Anglo American has laid out plans to refocus on energy transition metal copper while spinning out or selling its less profitable coal, nickel, diamond and platinum businesses, as it moves to fend off BHP Group’s $64.4 billion raised takeover offer.
The announcement comes a day after the London-listed miner rejected its Australian suitor for the second time in less than three weeks, saying an increased proposal continued to significantly undervalue the company.
Anglo said on Tuesday it would divest its steelmaking coal assets, demerge its South African platinum unit, explore options for its nickel mines and divest or demerge diamonds business De Beers. The group expects the new configuration will lower costs by $US1.7 billion.
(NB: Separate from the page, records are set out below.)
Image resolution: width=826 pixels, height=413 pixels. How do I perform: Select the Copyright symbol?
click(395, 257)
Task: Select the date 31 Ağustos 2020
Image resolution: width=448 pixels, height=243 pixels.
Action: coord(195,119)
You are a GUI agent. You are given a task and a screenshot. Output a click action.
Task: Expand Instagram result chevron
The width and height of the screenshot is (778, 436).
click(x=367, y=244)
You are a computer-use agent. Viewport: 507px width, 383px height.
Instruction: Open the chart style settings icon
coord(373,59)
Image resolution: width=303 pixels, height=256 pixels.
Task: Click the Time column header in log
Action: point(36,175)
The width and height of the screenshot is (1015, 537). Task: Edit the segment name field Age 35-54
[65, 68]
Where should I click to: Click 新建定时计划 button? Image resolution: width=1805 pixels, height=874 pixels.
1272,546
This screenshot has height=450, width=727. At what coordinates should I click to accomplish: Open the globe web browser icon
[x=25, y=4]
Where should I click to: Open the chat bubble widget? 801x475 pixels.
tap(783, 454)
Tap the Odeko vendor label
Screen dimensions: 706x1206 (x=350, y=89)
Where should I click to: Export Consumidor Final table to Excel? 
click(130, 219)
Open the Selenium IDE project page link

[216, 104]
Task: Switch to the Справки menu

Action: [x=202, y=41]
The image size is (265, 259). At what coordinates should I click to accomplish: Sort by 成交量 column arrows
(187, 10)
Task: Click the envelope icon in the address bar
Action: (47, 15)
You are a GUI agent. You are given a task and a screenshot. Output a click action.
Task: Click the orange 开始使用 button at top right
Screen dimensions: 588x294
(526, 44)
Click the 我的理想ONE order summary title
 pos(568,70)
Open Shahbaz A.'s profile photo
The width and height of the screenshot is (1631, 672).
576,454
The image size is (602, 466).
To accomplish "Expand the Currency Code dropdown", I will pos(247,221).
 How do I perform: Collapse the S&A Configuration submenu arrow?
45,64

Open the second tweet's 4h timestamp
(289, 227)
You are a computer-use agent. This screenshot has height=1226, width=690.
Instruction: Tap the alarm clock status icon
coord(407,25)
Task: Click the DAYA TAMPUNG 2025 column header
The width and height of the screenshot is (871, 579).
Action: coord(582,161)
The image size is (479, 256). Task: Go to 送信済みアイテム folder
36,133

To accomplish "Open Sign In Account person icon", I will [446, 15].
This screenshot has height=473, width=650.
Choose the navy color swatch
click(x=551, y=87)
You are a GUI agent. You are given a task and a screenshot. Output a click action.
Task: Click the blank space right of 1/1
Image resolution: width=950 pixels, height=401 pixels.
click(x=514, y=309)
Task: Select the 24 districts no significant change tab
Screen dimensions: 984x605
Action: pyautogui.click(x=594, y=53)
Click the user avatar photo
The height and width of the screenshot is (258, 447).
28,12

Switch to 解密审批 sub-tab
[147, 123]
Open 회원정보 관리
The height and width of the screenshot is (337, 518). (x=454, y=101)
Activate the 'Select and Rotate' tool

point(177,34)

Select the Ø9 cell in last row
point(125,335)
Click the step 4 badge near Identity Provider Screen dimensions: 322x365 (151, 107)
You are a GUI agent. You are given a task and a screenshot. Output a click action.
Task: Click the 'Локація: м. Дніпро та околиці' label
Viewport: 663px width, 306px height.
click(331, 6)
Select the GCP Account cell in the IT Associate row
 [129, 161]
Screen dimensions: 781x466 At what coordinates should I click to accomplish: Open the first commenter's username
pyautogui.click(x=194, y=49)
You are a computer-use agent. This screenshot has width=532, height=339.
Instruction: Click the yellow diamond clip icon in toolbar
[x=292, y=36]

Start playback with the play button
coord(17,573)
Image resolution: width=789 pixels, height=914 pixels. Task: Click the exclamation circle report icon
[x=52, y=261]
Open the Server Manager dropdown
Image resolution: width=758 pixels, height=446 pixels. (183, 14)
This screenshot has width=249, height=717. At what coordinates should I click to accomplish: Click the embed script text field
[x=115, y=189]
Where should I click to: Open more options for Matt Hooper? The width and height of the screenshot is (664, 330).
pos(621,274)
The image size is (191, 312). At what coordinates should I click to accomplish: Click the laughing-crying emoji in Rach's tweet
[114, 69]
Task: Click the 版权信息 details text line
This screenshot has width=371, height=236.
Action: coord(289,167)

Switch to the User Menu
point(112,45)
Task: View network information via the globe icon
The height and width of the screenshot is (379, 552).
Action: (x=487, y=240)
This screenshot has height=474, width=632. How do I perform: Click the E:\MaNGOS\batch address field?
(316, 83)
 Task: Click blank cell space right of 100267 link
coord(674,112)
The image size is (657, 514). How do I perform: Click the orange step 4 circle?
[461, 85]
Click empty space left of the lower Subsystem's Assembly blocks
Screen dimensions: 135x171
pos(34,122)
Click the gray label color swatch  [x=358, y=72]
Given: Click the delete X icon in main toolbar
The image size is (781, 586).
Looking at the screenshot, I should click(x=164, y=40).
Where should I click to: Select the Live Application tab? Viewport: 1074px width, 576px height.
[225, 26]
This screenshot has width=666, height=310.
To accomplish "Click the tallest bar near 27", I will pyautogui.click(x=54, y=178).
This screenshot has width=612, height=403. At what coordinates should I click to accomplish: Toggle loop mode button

“We expect that a radically simpler business will deliver sustainable incremental value creation through a step change in operational performance and cost reduction,” Anglo CEO Duncan Wanblad said.
Anglo shares fell 3.2 per cent to close at 26.19 pounds, after trading at the bottom of the London stock market’s benchmark index FTSE 100.
Moving to drum up support for his proposal, BHP CEO Mike Henry said on Tuesday it was down to investors to weigh the merits of his company’s offer for Anglo, adding he would have preferred to continue talking with Anglo in private.
“Our strong preference was to be able to hold these discussions with Anglo in private,” Henry said. “Rather unfortunately, it got leaked.”
BHP’s 27.53 pound per share approach, raised from an initial 25.08 pounds, would require Anglo to sell its iron ore and platinum assets in South Africa, where it employs more than 40,000 people.
That has caused alarm in South Africa, where unemployment and a stagnant economy are major issues ahead of a May 29 election.
Wanblad said BHP’s bid had forced him to accelerate plans for a spin-off of Johannesburg-listed Anglo American Platinum AMSJ.J (Amplats).
Under Tuesday’s plan, Anglo will keep its South African Kumba Iron Ore business, while Wanblad said the planned divestment of Amplats would be “completely different” in terms of time and complexity to the BHP proposal.
South Africa’s mines minister Gwede Mantashe said on Tuesday he had no problem with Anglo’s proposal, and that he hoped it would continue to resist BHP’s bid.
Anglo is also exploring an initial public offering of its diamond business De Beers, two people familiar with the matter told Reuters on Tuesday, with one flagging London as the preferred venue. Anglo declined to comment.
The company also said on Tuesday it would slow the development of its Woodsmith fertiliser project in northeast England and seek strategic partners. First production at Woodsmith will be pushed back from 2027, Wanblad said.
The divestment of Anglo’s steelmaking coal operations could move rapidly, he added, given available interest.